A couple or more days ago, based on a few unjustifiable
statements and unwise calculations, a couple of leading dailies published news
claiming 50,000 jobs would be created by the new mandate on corporate social
responsibility (CSR). The news claimed that the new CSR law, applicable to
about 8,500 companies, would create demand for about 50,000 CSR
professionals.
The news further maintained that to meet this demand
and to avoid poaching of professionals from non-government organizations
(NGOs), a fresh lot of professionals would have to be trained in CSR.
The statements that prompted a news agency journo to
create such news were discussed at a human resource-focused event that included
participants from corporate groups, NGOs and recruitment agencies as well as
representatives from the Indian Institute of Corporate Affairs (IICA) – the
government-supported body set up to ensure good governance.
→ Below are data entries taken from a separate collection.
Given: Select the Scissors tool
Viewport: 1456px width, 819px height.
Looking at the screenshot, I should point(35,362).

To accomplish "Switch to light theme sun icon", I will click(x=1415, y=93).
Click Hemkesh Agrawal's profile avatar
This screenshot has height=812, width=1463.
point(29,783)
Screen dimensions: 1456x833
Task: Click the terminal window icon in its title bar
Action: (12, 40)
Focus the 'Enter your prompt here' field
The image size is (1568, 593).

However, while the approximate number of jobs looks whopping
and promising, a logical analysis of the facts tells that the news was either
misreported or thoughtfully planted. Here are a few quick facts to ponder upon.
1.The news
claimed that each company falling in the ambit of the CSR law will need four to
five CSR professionals to comply with the law and manage CSR programmes and
reporting. This cannot be the case because
a) Firstly, the governing council
or the committee that has to oversee CSR activities of the company has to be
the top management including the chairman and the independent director of the
company. So there need not be a ‘level
1’ position exclusively for CSR.b) Secondly, the company is a business-focused, profit-making entity and
does NOT have to ’employ’ new development professionals. It can do with
imparting ‘focused CSR’ training to its existing task force – comprising HR,
marketing and communication professionals – primarily in the basics of CSR and
its implementation strategy. The team only needs to engage in getting the
programme implemented through an experienced third party – be it an NGO, a
group of volunteers, or social entrepreneurs – and ensure that the implementing
agency operates professionally and effectively and generates maximum’value’ out of the CSR programme, for the
company as well as the end beneficiaries of the programme.Considering that the existing taskforce with
fundamental training and ‘common sense’ can execute the company’s CSR more
efficiently, why hire inexperienced CSR degree holders or even poach hardcore
NGO professionals with more focus on feeding the hungry than enabling them to
earn their food?
2. A CSR
professional cannot be created in a CSR school but in a corporate house that
engages in social and responsible activities. The CSR professional is an
individual with a business mind and a social heart – an individual who can
ensure that most of the CSR programmes of the company are making an impact on
the ground and not just in the books, and also have the ability to become self-sustaining
over a period of time.
The professional has to understand how CSR reporting
cannot be just financial but must also be narrative. The CSR talent needs to be
nurtured within the corporate house, among communication, marketing, human
resource and ‘relations’ departments, not in study centres with teachers and
trainers. Hence, those effective in their CSR jobs will not be the ones with
degrees or diplomas in CSR, but those who specialize in marketing or human
resource or communications and public/internal relations as well as corporate
affairs – and possess fundamental understanding of CSR ‘strategy’ as also the
new law.
3. If you Google on the newest initiatives of the
Indian Institute of Corporate Affairs, you will get to know that the institute
is partnering small and medium educational institutions, training centres and
other similar entities for them to get affiliation of IICA to impart diploma
and degree courses in CSR. And to
promote these affiliations and lure people into doing these courses, IICA will
have to create hype around the job prospects in CSR – and this whopping 50,000
jobs figure seems like a first step towards the needed hype.